Smartphone Operating Systems, Part 2: Change Is in the Air


  • This comment reveals Mace as a guy who doesn’t own or use an iPhone. I have found that most negative criticisms come from people like that. Here is the comment that reveals his ignorance:

    "Mace….sees the iPhone, even in its new incarnation, as appealing mostly to users who want to play videos and listen to music, and not necessarily those who need to use their smartphones to check e-mail on the road."

    I do own an iPhone and I rarely use it for entertainment (videos or music). I do use it for voice communications but that’s not a reason to buy it (any cell phone can do that).

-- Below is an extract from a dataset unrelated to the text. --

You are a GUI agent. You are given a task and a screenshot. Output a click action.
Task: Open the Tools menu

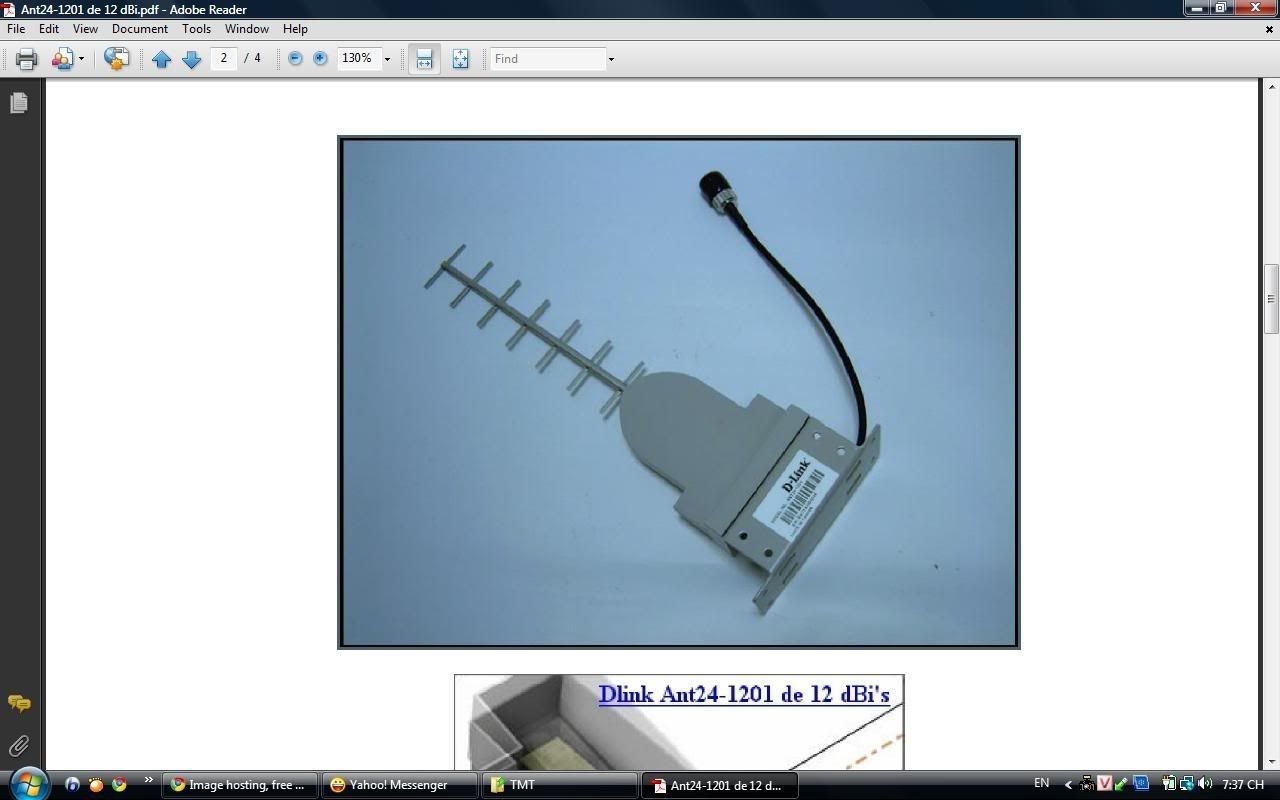pos(196,29)
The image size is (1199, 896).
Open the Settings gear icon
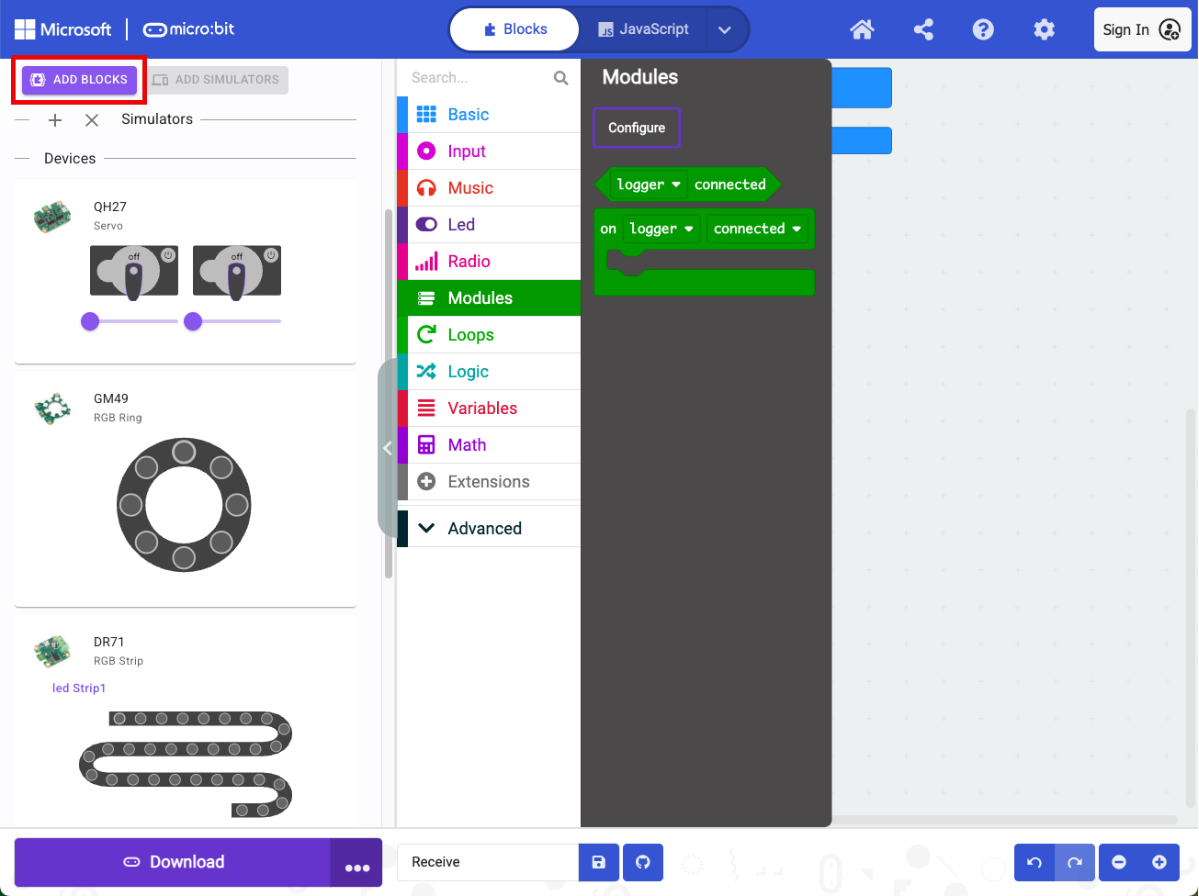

    The most important functions for me are web browsing, google maps (soon to include GPS), stock quotes, email (especially GMail), etc. The coolest thing is the way web browsing works – pinch to zoom in, spread your fingers to zoom out, rotate the iPhone to switch from portrait to landscape mode.

    I love the ability to create bookmark icons on the home screen. This gives me single-click access to web pages that I frequently access including: A RealTime traffic map of my city which helps me to avoid traffic jams; A login screen for my stockbroker so I can quickly make online trades; RSS feeds for news headlines and several topics that I follow; which enables me to make international VOIP phone calls at very low rates; and’s free WiFi hotspot finder, favorite blogs, etc..

    When I was considering an iPhone purchase one year ago I went to an AT&T store where I tried typing on the touch screen keyboard. I also tried typing on a Blackberry keyboard. My conclusion then was that they were both very poor for typing. My fingers are much larger than the keys and I made many mistakes. You can make the argument that the Blackberry’s real keys are easier to type on but I didn’t find that to be true. They were so tiny and so close together that I made just as many errors as on the touch keyboard.

    Since then I’ve found that my typing speed and accuracy on the iPhone have both improved dramatically. I suspect the same would have been true had I purchased the Blackberry instead. There is a learning curve and an acclimation process. There are also some typing tips and techniques that are very helpful on the iPhone.

  • I’ve heard a LOT of people talk about how the iPhone and iPod Touch will ‘fail’ because they don’t have a ‘physical’ keyboard. However, these same people always seem to be just trying out the ‘virtual’ iPhone keyboards, or are hardcore Blackberry users. My 16 yr old son got an iPod Touch a few months ago (same interface), and uses it daily at school to take his notes in class. I’ve never tried timing him, but he’s typing many, MANY, words per minutes – I’d bet 30-40 wpm or more. The ‘virtual’ keyboard senses what you are typing and offers ‘suggestions’ for the completion of the word you’re typing, just hit the Spacebar to ‘accept’ the word it’s suggesting and keep on typing. It also can detect words you commonly mispell (reversed letters, etc) and corrects them for you on the fly. It also ‘learns’ from you, learns your typing style, vocabulary, and spelling errors and so on. Like anything else, it takes some initial time to learn a new Interface, and the iPhone/iPod Touch are the same. You have to look at what you’re typing, type squarely on the keys – the key you are touching will magnify and pop up above the tip of your finger so your fingers don’t block what you’re typing. Only issue I’ve found is when you are typing a Password. The iPod or iPhone screen displays an asterick in place of the letter or number you are typing, so it’s difficult to know if you typed it correctly until you hit Enter. Once accustomed to this ‘virtual’ typing experience, it won’t hold you back at all… and the overall ‘User Experience’ of the hardware, software and interface all working in tandom is unsurpassed by anything else out there. Go Apple!